Peu de temps après le 9 thermidor, la Convention sentit le besoin de réorganiser l’instruction publique. Les professeurs manquaient dans tous les départements ; elle décida qu’il en serait créé dans le moindre délai possible, et les écoles normales naquirent. J’ai raconté ailleurs en détail les services rendus par l’établissement sans modèle, où il fut permis à Monge de professer publiquement, pour la première fois, la géométrie descriptive. Ses leçons orales, recueillies par des sténographes, forment la partie principale de l’ouvrage dont on est redevable à notre confrère. Cet ouvrage s’est répandu depuis avec un grand avantage dans toutes nos écoles, dans les usines, dans les manufactures, dans les plus humbles ateliers, où il sert de guide sur et invariable à l’art des constructions. Je dirai, comme dans la biographie de Fourier : les écoles normales périrent de froid, de misère et de faim, et non pas à cause de quelques vices dans leurs règlements, qu’on eût pu facilement corriger. On ne se trompe pas moins lorsqu’on prétend que la Convention elle-même hâta de tout son pouvoir la dispersion des quinze cents élèves dont se composait l’École normale de Paris, parce qu’ils étaient imbus d’idées peu démocratiques. Propagateurs de cette calomnie, voulez vous être détrompés, parcourez l’analyse de la séance d’installation ; vous y trouverez qu’au moment de la lecture de la loi conventionnelle qui créait l’établissement, tous les élèves et les spectateurs se découvrirent et se levèrent d’un mouvement spontané en témoignage de respect.

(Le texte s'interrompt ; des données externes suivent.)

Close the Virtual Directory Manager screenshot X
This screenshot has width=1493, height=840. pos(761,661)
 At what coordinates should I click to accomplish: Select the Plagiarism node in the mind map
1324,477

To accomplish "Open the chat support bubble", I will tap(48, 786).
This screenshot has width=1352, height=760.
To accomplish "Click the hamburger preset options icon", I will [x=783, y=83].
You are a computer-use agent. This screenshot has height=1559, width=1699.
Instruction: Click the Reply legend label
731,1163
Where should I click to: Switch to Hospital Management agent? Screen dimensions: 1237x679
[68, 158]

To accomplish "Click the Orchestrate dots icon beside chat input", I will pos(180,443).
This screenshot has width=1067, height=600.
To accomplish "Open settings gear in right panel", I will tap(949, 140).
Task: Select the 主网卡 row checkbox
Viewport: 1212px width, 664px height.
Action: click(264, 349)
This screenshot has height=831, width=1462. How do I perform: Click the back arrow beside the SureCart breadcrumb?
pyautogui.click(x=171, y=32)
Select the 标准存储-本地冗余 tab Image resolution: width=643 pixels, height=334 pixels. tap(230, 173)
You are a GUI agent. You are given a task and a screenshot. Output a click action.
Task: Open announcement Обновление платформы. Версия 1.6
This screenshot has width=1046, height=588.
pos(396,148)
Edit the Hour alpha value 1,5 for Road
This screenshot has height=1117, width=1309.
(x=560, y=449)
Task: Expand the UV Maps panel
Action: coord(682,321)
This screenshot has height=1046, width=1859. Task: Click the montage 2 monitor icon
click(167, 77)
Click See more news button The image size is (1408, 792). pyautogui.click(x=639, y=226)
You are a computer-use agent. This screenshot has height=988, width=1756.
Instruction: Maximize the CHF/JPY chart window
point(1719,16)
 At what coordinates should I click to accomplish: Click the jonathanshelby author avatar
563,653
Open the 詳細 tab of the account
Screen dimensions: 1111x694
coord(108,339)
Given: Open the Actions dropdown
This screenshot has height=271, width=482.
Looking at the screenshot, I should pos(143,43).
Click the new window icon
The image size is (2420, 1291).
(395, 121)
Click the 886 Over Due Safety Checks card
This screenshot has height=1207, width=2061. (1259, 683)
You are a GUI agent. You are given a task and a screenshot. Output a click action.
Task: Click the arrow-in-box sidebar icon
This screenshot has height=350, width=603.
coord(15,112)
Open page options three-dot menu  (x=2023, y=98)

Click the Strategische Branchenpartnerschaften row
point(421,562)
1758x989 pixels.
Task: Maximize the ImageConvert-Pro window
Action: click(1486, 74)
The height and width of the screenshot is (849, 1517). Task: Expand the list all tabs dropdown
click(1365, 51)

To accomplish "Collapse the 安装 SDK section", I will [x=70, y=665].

Voyez ensuite la leçon, la seconde, où Daubenton parlait des abus du style pompeux dans l’histoire naturelle ; vous y trouverez cette phrase : « On a appelé le lion le roi des animaux ; il n’y a point de roi dans la nature ; » et les applaudissements, les acclamations que ces mots excitèrent dans le vaste amphithéâtre du Jardin des Plantes, où se réunissaient les élèves de l’École normale, vous diront si les auditeurs qui le remplissaient étaient animés de sentiments républicains. Les mérites des écoles actuelles ne pourraient-ils donc être célébrés sans déverser le mensonge et l’outrage sur les créations analogues qui les ont précédées ? Ne serait-il pas d’ailleurs de toute justice de faire la part des circonstances très difficiles dans lesquelles nos pères essayaient de reconstruire ce que la Révolution avait balayé sur tous les points du territoire.